Ações da Petrobras têm queda na Bovespa

As ações da Petrobras apresentam queda nesta quinta-feira (28), um dia após a divulgação do balanço do terceiro trimestre da estatal. As ordinárias, que chegaram a cair 5,65% mais cedo, recuavam 3,32% perto das 12h30. Já as preferenciais caíam 4,75%, depois de recuar quase 7% pela manhã. 

Na quarta-feira, as ações preferenciais da Petrobras caíram 11,21%, cotadas a R$ 9,03, e as ordinárias tiveram queda de 10,48%, a R$ 8,63%, após a divulgação do balanço do terceiro trimestre, que apontou o lucro líquido de mais de R$ 3 bilhões, mas sem as perdas decorrentes da corrupção na empresa. Os papéis da estatal chegaram a cair quase 12% na sessão e influenciaram o desempenho da Bolsa de Valores de São Paulo (Bovespa), que fechou em queda de 1,85%, aos 47.694 pontos.
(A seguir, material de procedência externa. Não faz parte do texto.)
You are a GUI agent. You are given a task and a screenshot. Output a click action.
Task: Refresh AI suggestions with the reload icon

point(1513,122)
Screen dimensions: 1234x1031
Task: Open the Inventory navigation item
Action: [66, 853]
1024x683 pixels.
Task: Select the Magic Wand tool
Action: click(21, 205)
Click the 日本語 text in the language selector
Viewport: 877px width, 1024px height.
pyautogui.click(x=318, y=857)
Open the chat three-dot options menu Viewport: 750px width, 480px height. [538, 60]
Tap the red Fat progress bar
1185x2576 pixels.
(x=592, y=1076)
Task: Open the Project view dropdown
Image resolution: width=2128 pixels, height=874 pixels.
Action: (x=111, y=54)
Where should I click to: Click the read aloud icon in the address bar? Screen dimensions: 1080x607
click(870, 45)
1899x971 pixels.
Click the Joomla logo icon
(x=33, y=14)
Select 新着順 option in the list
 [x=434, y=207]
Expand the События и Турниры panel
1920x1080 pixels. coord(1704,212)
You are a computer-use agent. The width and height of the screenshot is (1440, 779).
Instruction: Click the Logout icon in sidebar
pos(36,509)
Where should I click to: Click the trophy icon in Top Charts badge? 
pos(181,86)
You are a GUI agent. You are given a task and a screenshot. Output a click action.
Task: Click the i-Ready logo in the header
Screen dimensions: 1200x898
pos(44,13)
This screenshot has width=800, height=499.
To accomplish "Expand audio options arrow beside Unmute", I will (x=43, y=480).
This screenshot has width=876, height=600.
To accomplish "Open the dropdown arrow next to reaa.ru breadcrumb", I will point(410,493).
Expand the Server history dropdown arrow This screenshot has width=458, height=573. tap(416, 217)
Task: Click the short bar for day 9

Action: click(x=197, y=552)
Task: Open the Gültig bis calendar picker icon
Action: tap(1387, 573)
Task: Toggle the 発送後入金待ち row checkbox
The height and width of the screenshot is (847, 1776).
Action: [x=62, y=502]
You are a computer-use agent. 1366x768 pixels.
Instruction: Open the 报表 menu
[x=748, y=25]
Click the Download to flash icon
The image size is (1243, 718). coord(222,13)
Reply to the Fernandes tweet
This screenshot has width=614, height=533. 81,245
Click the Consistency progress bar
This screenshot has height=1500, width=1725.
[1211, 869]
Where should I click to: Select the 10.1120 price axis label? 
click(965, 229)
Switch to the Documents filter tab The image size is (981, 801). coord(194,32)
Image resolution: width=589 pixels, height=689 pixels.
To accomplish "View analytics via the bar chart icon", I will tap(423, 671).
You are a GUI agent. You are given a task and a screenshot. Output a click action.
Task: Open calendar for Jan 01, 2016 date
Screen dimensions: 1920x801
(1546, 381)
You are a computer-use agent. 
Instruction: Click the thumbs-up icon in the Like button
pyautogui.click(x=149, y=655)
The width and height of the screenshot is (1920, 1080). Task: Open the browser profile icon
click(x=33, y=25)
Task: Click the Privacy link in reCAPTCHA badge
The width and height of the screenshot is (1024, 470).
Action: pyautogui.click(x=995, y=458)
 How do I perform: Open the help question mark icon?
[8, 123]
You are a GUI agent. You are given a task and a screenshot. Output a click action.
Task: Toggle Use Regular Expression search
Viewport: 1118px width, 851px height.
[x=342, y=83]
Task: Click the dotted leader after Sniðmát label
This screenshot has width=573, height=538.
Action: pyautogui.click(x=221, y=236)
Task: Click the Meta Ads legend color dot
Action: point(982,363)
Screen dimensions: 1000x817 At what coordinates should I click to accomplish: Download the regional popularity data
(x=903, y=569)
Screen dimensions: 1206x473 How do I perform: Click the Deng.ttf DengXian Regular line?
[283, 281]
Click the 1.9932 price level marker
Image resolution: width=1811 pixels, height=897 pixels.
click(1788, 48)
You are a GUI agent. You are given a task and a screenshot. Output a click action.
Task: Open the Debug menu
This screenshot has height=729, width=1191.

A baixa desta quarta-feira foi a maior desde outubro de 2014. A empresa perdeu R$ 13,9 bilhões em valor de mercado, passando de R$ 128 bilhões para R$ 114 bilhões. No início de setembro, a empresa tinha valor de mercado de R$ 310,9 bilhões.

Os papéis da Petrobras despencaram também nos Estados Unidos. Na bolsa de Nova York, a queda foi de 11,7%.

Juntas, as ações preferenciais e ordinárias da petroleira têm participação de 8,3% na carteira do Ibovespa. PDG, Kroton e Usiminas também tiveram quedas superiores a 4%.

Continua a especulação pesada contra os interesses nacionais

A gangorra criminosa de algumas ações de grande liquidez, como Petrobras, poderia merecer uma reflexão daqueles que mais têm a perder: a conscientização do povo que essa especulação, altista ou baixista, não significa, na alta, o lucro do país, ou na baixa, o prejuízo do país. Significa com certeza que tanto na alta quanto na baixa o grande prejudicado é o país - o povo - pois os grandes especuladores não transferem para a segurança, a saúde e a educação do país nenhum benefício.

Isso é a forma mais criminosa de enriquecimento ilícito com a omissão ou desídia das autoridades que deveriam agir. 

Jornal do Brasil vem denunciando essa clara irregularidade desde o ano passado, no primeiro momento em que a corrida eleitoral era policiada pelo anúncio das pesquisas.